Tulsa World, March 6, 2011

“But though we are what we do, what we do is not all of what we are. We are also products of place. Where we grew up and how we experienced the physical environment of our formation are also a part of who we are.”

—Kathleen Parker, “The nominee’s gender, geography,”
Tulsa World, May 13, 2010

“He [an English professor] helped me to see that to read them [writers of Southern fiction]—as a Southerner—is in part an exercise in self and regional identification that provides a place to stand, and as Eudora Welty said, ‘It is by knowing where you stand that you are able to judge where you are [and I would say, who you are].’

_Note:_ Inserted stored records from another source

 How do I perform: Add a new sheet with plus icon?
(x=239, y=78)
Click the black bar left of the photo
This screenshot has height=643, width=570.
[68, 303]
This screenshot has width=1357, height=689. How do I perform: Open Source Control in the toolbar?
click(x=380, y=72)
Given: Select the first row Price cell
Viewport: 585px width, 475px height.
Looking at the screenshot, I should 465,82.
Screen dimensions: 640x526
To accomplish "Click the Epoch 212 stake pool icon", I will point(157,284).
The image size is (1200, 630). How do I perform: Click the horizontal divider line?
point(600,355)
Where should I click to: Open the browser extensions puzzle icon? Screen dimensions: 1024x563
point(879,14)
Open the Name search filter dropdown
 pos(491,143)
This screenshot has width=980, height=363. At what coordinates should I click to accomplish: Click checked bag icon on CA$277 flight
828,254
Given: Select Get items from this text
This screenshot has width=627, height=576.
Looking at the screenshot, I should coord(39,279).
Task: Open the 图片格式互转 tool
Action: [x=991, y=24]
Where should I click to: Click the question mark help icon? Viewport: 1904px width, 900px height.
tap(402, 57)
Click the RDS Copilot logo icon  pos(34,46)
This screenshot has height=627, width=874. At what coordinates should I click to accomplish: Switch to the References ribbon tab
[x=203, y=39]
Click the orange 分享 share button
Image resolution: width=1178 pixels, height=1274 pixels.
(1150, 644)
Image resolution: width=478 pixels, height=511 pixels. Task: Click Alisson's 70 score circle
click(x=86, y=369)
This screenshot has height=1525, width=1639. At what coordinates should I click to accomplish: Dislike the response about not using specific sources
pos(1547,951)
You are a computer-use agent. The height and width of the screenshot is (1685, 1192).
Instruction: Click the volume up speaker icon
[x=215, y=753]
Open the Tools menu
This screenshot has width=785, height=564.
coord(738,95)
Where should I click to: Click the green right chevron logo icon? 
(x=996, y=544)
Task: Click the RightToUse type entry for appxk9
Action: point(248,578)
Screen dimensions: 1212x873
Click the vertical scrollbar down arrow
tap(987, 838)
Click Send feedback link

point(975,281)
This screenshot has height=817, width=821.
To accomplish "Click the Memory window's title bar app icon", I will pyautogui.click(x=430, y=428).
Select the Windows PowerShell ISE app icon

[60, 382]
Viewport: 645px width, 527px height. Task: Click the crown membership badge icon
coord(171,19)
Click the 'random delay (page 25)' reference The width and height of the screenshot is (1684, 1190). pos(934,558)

“Ralph Ellison’s protagonist in Invisible Man said, ‘To lose a sense of where you are [and I would add, where you come from] implies the danger of losing a sense of who you are.’ To be ‘from somewhere’ and to know it, and to know one’s place within that culture, then makes it possible to see and know others more fully.

“The obverse is also true, as Flannery O’Connor wryly remarked when viewing a rack of mass-market books: ‘You know what’s the matter with them? They’re not from anywhere.’”

–G. Lee Ramsey Jr., Preachers and Misfits, Profits and Thieves:
The Minister in Southern Fiction

“Knowing from whence you came helps better prepare you for the future.”

—Martin Sheen, who, like me is half Irish,
explaining his search for his ancestors

“The right place must be in focus before we start. How can we get there if we don’t know where we are going?”

—Joyce Hifler, Think on These Things, Tulsa World, nd

“By the time I got to the right place, I was the wrong age.” (That will be my experience in getting back home!)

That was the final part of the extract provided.